Rituel automnal littéraire, le festival itinérant Lettres du Monde célèbre ses 20 ans du 16 au 26 novembre. Parole à Cécile Quintin, infatigable directrice de l’éponyme association qui œuvre pour la promotion et la diffusion des cultures et littératures du monde.

À l’origine ?

Un projet né de la fin d’une histoire — c’est paradoxal — et de ma rencontre avec Sylvaine Sambor, directrice des Carrefour des littératures, manifestation qui elle aussi avait choisi l’itinérance et les littératures étrangères, notamment celles du bassin méditerranéen.

Je pensais qu’il y avait une suite à donner et trouvais dommage de laisser tout choir au bout de 17 ans, d’autant plus qu’un réseau s’était déjà constitué, j’ai donc créé une association. Ainsi sont nées les Lettres du Monde, bordelaises, puis girondines, et désormais néo-aquitaines.

20 ans, se pince-t-on pour y croire ?

On a des doutes, surtout en ce moment, mais l’envie demeure, les partenariats professionnels également ; le réseau des bibliothécaires en priorité. Lettres du Monde est devenu un label unique dans les territoires de Nouvelle-Aquitaine. Nous œuvrons à la découverte, des primo-romanciers aux valeurs confirmées. C’est un travail incessant de donner l’envie surtout quand la littérature étrangère ne se porte pas si bien. La curiosité, voilà ce qui manque cruellement aujourd’hui…

En quoi Lettres du Monde a-t-il évolué ?

La taille du territoire, qui pose aussi ses limites, surtout avec une équipe aussi réduite. Il faut en permanence continuer de se faire connaître, convaincre les réseaux des bibliothécaires comme celui des librairies indépendantes, diffuser, infuser, aller vers des territoires avec peu d’offre en la matière comme le Lot-et-Garonne.

Ainsi, cette année, initions-nous une action avec 5 bibliothèques aux propositions différentes mais communiquant de concert. Tout ça se construit, il n’y a rien d’inné. Dorénavant, il faut faire commun, mutualiser les énergies pour captiver le public car l’auteur vient pour lui et non en tournée promotionnelle ; certains d’ailleurs sont stupéfaits par le caractère itinérant, cette manière de travailler les surprend : petites villes, petites librairies indépendantes sont rarement le lot des auteurs nord-américains.

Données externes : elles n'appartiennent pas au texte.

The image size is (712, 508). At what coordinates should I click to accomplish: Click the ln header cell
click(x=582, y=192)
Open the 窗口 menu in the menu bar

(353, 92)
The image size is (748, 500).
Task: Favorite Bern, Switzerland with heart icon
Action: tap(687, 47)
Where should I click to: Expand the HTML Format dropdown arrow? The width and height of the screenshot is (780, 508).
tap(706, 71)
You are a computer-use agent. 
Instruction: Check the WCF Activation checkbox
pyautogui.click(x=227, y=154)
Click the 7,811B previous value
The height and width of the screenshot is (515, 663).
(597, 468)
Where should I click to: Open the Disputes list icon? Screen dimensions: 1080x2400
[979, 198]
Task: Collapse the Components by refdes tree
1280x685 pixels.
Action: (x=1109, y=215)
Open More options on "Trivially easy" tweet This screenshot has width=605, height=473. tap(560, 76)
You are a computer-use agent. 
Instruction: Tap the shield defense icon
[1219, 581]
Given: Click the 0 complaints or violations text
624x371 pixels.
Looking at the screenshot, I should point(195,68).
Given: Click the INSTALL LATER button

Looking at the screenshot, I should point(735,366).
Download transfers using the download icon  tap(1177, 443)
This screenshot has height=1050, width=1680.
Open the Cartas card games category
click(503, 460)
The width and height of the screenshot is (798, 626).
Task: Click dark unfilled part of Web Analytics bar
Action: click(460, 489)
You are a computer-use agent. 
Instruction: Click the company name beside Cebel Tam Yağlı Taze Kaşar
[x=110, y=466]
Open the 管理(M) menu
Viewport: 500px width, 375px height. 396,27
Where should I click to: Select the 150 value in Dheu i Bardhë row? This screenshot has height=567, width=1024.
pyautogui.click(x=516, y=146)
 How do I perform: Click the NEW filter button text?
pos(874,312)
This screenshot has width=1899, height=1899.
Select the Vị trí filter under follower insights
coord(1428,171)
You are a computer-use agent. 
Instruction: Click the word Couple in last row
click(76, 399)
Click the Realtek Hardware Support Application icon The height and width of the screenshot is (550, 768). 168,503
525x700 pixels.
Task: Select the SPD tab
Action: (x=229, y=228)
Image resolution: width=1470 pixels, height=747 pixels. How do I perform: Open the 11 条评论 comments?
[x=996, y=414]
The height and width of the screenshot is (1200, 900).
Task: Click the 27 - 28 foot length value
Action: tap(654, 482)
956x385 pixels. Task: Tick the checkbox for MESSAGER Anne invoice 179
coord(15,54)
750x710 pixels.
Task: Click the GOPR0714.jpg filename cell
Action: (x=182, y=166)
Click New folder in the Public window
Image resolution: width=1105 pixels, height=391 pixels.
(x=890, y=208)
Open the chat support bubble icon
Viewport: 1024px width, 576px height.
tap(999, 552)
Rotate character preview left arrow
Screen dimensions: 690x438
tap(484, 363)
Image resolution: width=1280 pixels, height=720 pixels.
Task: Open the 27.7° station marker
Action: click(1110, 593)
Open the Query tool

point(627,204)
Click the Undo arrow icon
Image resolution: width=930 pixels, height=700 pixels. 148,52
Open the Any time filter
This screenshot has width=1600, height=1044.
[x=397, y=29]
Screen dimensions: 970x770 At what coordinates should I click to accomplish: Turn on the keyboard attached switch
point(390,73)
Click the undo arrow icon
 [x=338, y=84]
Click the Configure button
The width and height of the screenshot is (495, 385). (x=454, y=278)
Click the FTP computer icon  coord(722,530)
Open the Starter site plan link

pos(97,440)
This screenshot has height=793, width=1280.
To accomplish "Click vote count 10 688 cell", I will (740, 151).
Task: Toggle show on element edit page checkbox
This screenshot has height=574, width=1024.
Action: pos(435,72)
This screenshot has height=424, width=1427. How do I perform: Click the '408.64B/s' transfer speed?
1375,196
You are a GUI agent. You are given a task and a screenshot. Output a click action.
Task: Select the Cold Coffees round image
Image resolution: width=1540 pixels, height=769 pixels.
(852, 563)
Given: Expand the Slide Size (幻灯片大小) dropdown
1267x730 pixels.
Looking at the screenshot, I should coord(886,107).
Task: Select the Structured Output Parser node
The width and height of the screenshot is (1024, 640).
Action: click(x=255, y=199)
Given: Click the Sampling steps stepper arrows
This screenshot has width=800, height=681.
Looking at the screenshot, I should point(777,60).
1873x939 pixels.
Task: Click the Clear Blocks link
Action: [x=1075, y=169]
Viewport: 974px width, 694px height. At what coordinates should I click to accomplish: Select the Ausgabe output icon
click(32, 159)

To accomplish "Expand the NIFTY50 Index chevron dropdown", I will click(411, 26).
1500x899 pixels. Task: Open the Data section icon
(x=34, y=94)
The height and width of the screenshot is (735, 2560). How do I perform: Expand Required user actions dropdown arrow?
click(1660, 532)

En avril, nous présentons la programmation à nos partenaires, chacun fait son choix auquel nous essayons au mieux de répondre afin que s’opère un « partage harmonieux » autour de la venue des auteurs. Parfois nous orientons, mais l’expertise revient au réseau qui connaît bien mieux son public et assure le travail de médiation.

Martine Laval, conseillère littéraire du festival, parle de « passeurs de livres ». La transmission, est-ce votre rôle ?

Oui, celui de vrais choix personnels sans rapport avec la rentrée littéraire. Parfois des découvertes, grâce à son flair. Si modestement nous pouvons y contribuer, alors tant mieux.

18 plumes sont-elles suffisantes pour appréhender le monde en 2023 ?

Il n’y en a jamais assez ! La frustration est permanente. Cependant, on réduit pour tout un tas de raisons, du coût à la disponibilité. 10 jours de festival, c’est une sacrée logistique car nous construisons tout pour chaque invité. Honnêtement, mieux vaut travailler le sur-mesure que grossir, nous ne sommes pas un salon du livre.

Nos programmes doivent être diversifiés pour les écoles, les lycées, les bibliothèques, les librairies. Mon seul regret, c’est de ne pas aller encore dans certains territoires de la région. Lettres du Monde, c’est familial, une petite troupe sur la route. On ne rêve pas de démesure.

Après 20 ans, rien n’est acquis. On recommence à chaque fois.

Et votre public ?

Public vieillissant, augmentation du prix du livre, comment le renouveler ? En multipliant notamment nos interventions pédagogiques (école, lycée, université) et ces efforts portent leurs fruits, c’est une affaire de patience. Il ne faut surtout pas baisser les bras.

Plus que jamais, semer des graines et éveiller les esprits. À chaque édition, on se demande bien qui sera là ? La surprise est permanente. Nulle règle d’or. Après 20 ans, rien n’est acquis. On recommence à chaque fois.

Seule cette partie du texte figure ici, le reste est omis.